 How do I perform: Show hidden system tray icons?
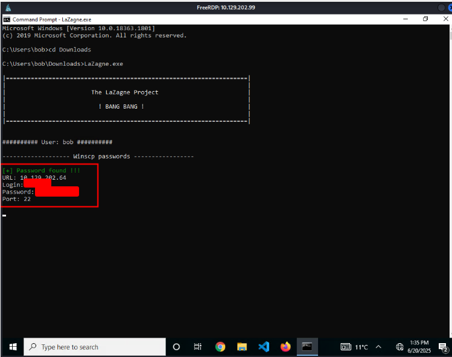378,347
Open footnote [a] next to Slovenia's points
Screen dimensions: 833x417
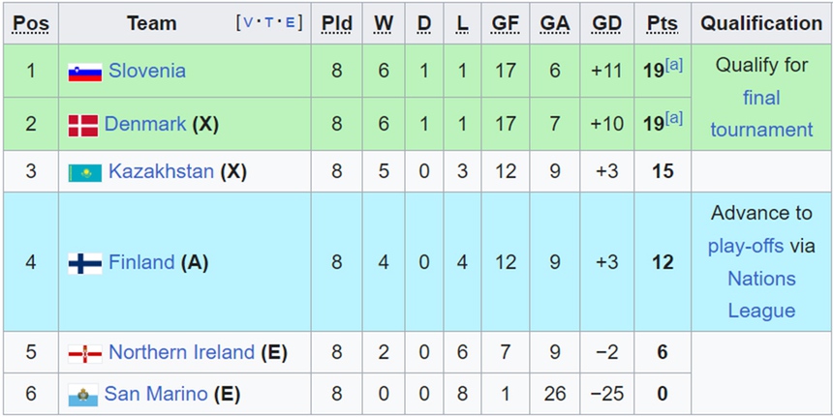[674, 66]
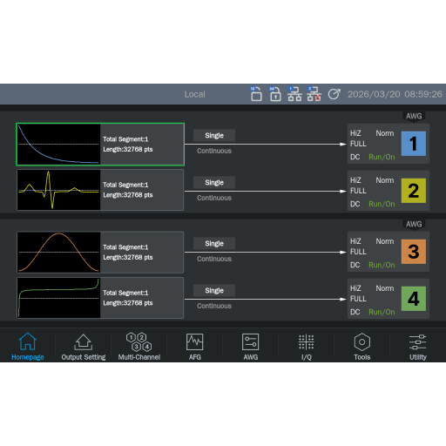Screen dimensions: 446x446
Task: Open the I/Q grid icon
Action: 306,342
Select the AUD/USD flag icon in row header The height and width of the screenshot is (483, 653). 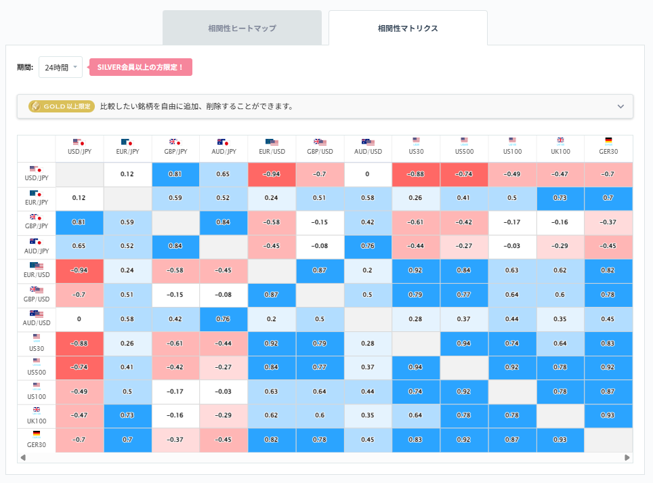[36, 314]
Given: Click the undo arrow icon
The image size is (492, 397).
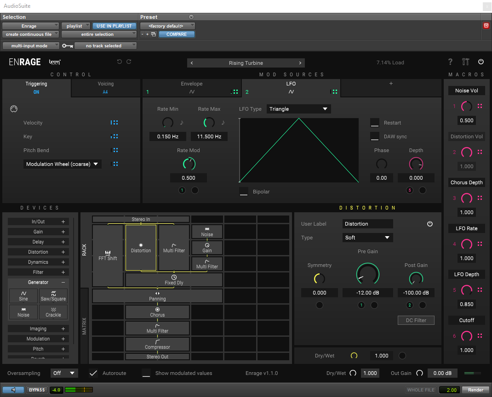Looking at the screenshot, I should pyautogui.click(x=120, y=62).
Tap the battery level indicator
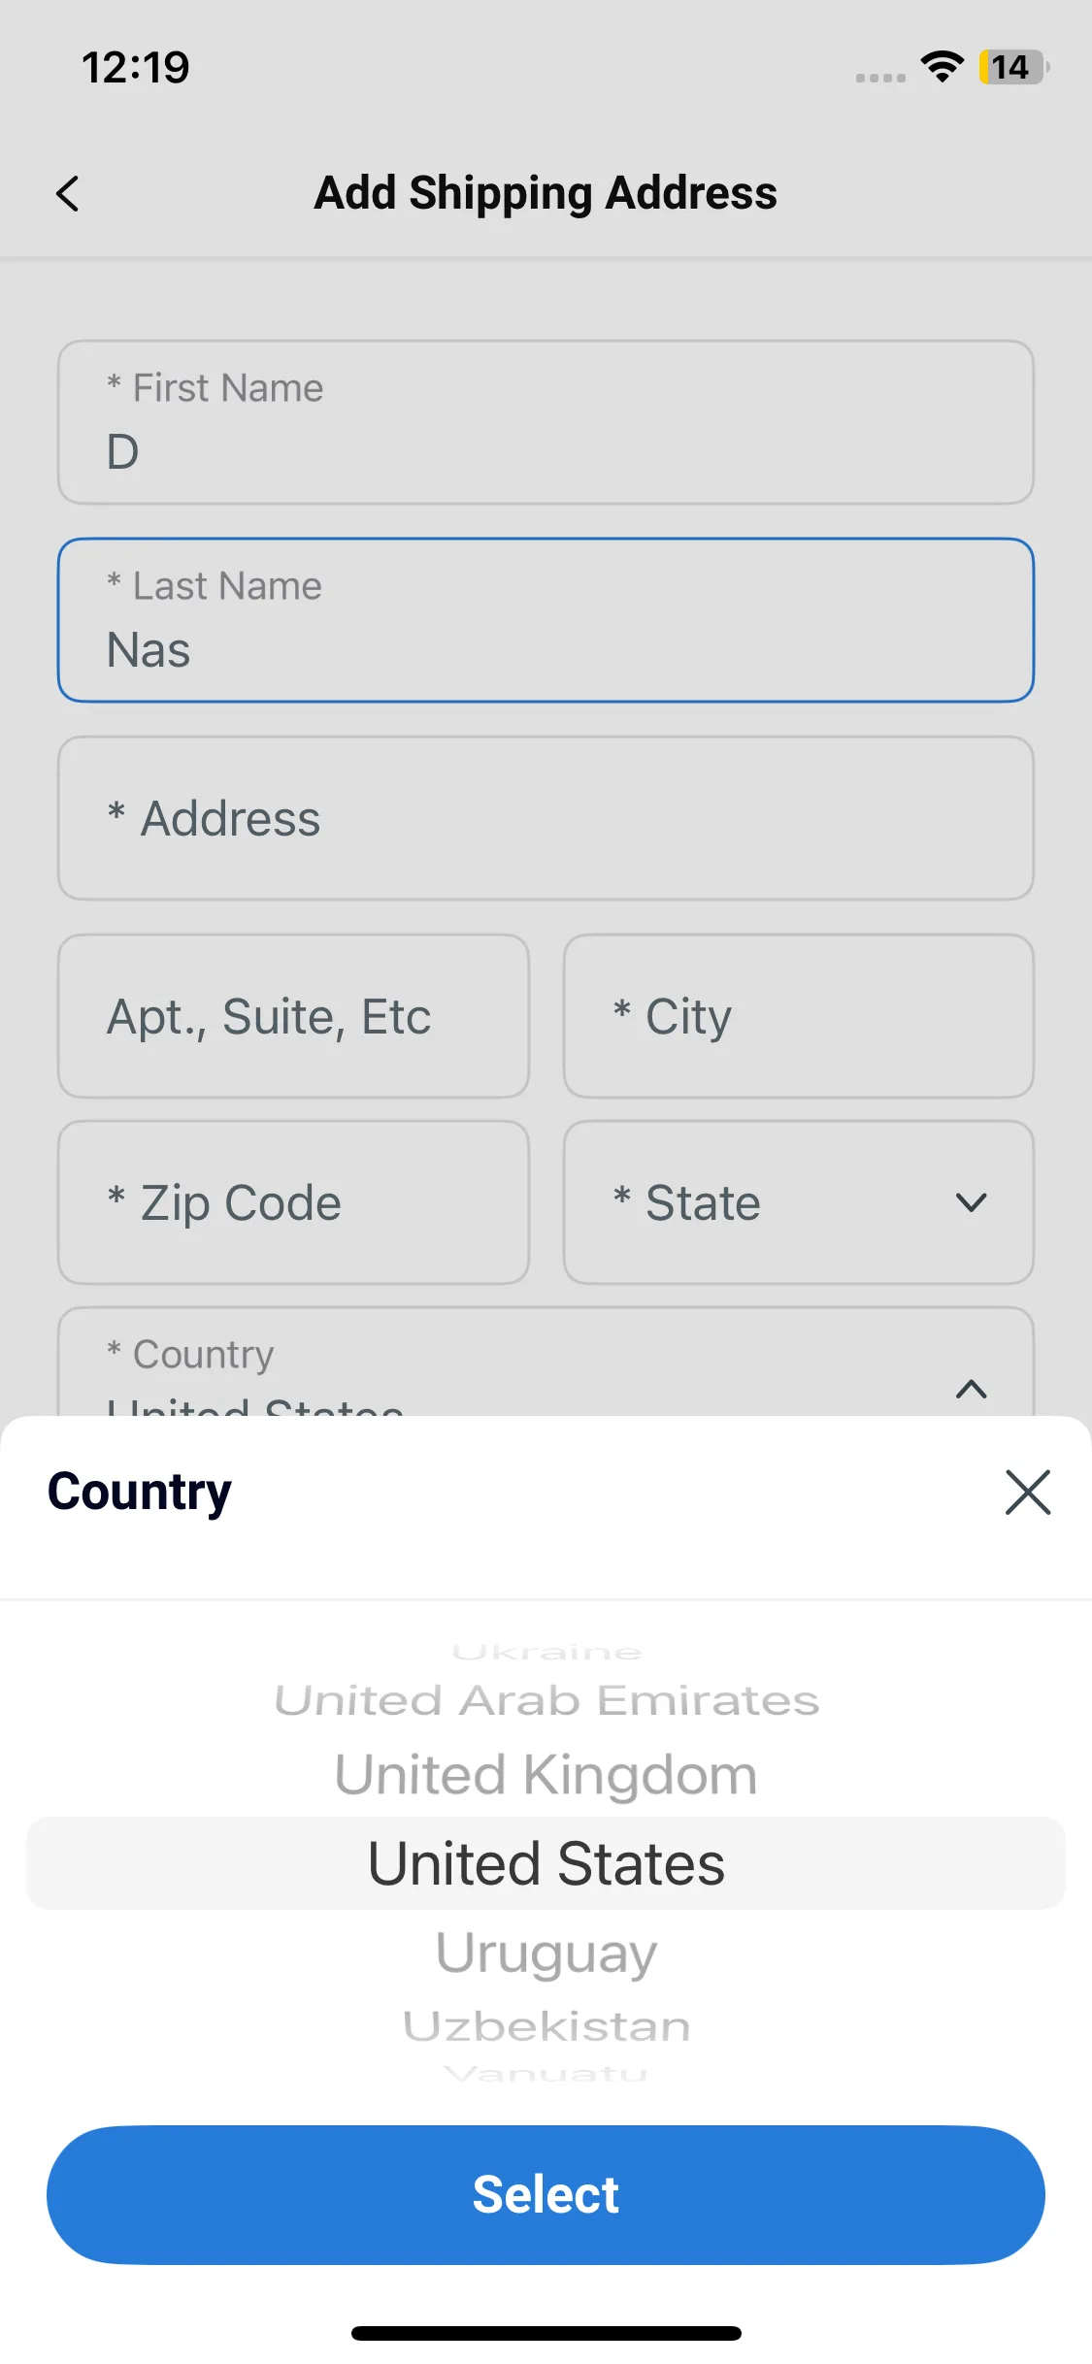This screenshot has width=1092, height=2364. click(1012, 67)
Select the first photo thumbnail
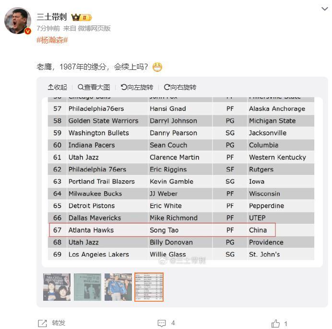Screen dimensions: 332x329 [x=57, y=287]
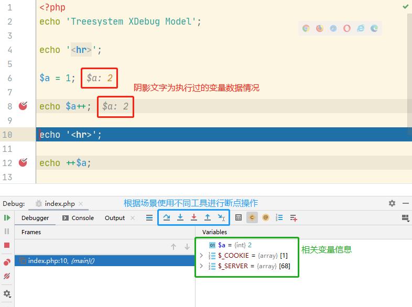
============
_EXERCISE BRIEF:_ Give back, exactly and with nothing added, the lines from the line with "The image size is (492, 397)." through the final line of the data, both included; leave pictures out.

_ANSWER BELOW:_
The image size is (492, 397).
Looking at the screenshot, I should pyautogui.click(x=120, y=62).
Tap the battery level indicator
This screenshot has width=1092, height=2364. click(1012, 67)
Select the first photo thumbnail
Screen dimensions: 332x329 [x=57, y=287]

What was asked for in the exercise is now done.